8. The patient-monitoring system of claim 7, wherein the first period is longer than the second period.

9. The patient-monitoring system of claim 8, wherein the first period is more than approximately 24 hours, and the second period is less than approximately 24 hours.

10. The patient-monitoring system of claim 7, further comprising a wireless local area network that includes the sensor, the handheld mobile device, and the remote computing system.

11. The patient-monitoring system of claim 7, further comprising a remote monitoring system connected to the remote computing system.

12. A patient-monitoring method comprising:

attaching a patient-monitoring device to a patient for a first period, the patient-monitoring device includes a sensor that includes a sensor identification and that senses patient data;

attaching a first removable pack to the sensor for a second period less than the first period, the first removable pack includes: a first radio-frequency identification (RFID) tag that transmits a first-removable-pack identification; and a first memory that stores first RFID data that is associated with the first-removable-pack identification;

after the second period, removing the first removable pack and attaching a second removable pack to the sensor, the second removable pack includes: a second radio-frequency identification (RFID) tag that transmits a second-removable-pack identification; and a second memory that stores second RFID data that is associated with the second-removable-pack identification; and

electrically communicating the patient data, the sensor identification, the first RFID data, and the second RFID data to a remote computing system to: during the first period, associate the sensor identification with a patient identification of the patient; during the second period and based on the first RFID data, associate the first removable-pack identification with the patient identification; and after the second period and based on the second RFID data, changing an association of the patient identification from the first-removable-pack identification to the second-removable-pack ID.

• • • • • • •

## Action item
Edit the patent claims: write out everything from "8. The patient-monitoring" down to "to the remote computing system.", with "handheld mobile device" replaced by "tablet computer".

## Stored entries
• • • • • • •

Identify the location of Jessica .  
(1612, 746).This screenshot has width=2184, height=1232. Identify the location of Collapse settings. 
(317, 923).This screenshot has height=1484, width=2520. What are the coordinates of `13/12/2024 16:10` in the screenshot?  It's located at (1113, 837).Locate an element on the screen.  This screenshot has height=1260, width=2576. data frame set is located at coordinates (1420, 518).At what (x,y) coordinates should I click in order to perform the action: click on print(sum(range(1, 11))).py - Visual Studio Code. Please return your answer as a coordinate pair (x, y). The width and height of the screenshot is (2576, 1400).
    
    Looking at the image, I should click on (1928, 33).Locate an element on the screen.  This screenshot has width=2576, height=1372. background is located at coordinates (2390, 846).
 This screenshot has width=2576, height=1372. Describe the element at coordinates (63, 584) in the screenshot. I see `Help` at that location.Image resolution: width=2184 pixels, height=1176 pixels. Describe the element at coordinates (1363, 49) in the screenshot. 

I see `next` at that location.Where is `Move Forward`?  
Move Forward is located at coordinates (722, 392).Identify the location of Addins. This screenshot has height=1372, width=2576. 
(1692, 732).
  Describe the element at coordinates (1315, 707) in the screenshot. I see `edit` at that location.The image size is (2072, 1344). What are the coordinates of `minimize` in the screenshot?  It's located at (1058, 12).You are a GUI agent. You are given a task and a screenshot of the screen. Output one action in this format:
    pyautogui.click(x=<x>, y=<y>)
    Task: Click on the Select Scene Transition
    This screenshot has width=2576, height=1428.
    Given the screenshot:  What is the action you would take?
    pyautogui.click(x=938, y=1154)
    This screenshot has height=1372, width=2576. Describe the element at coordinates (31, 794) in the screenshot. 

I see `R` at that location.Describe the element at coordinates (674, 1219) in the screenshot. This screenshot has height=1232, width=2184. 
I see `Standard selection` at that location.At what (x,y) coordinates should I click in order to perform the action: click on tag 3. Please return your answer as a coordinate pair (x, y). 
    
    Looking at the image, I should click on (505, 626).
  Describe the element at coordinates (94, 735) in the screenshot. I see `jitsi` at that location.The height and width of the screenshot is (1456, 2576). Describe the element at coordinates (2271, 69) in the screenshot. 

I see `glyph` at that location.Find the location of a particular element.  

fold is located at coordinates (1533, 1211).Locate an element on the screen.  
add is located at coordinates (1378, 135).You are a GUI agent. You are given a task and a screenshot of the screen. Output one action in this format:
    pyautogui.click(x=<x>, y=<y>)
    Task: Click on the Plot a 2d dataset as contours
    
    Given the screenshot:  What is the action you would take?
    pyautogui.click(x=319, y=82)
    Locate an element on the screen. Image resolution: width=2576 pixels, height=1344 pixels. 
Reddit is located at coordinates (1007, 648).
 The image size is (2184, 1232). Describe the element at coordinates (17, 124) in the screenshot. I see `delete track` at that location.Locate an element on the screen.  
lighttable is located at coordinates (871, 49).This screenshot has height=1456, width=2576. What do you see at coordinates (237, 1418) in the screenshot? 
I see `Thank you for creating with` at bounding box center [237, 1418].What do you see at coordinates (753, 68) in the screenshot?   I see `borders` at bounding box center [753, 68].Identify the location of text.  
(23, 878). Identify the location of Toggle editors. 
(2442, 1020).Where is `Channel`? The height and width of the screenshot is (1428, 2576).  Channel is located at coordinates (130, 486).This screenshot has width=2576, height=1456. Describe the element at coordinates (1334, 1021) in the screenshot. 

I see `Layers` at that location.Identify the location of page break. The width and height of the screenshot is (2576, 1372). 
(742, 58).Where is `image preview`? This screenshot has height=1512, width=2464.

• • • • • • •

## Written response
8. The patient-monitoring system of claim 7, wherein the first period is longer than the second period.

9. The patient-monitoring system of claim 8, wherein the first period is more than approximately 24 hours, and the second period is less than approximately 24 hours.

10. The patient-monitoring system of claim 7, further comprising a wireless local area network that includes the sensor, the tablet computer, and the remote computing system.

11. The patient-monitoring system of claim 7, further comprising a remote monitoring system connected to the remote computing system.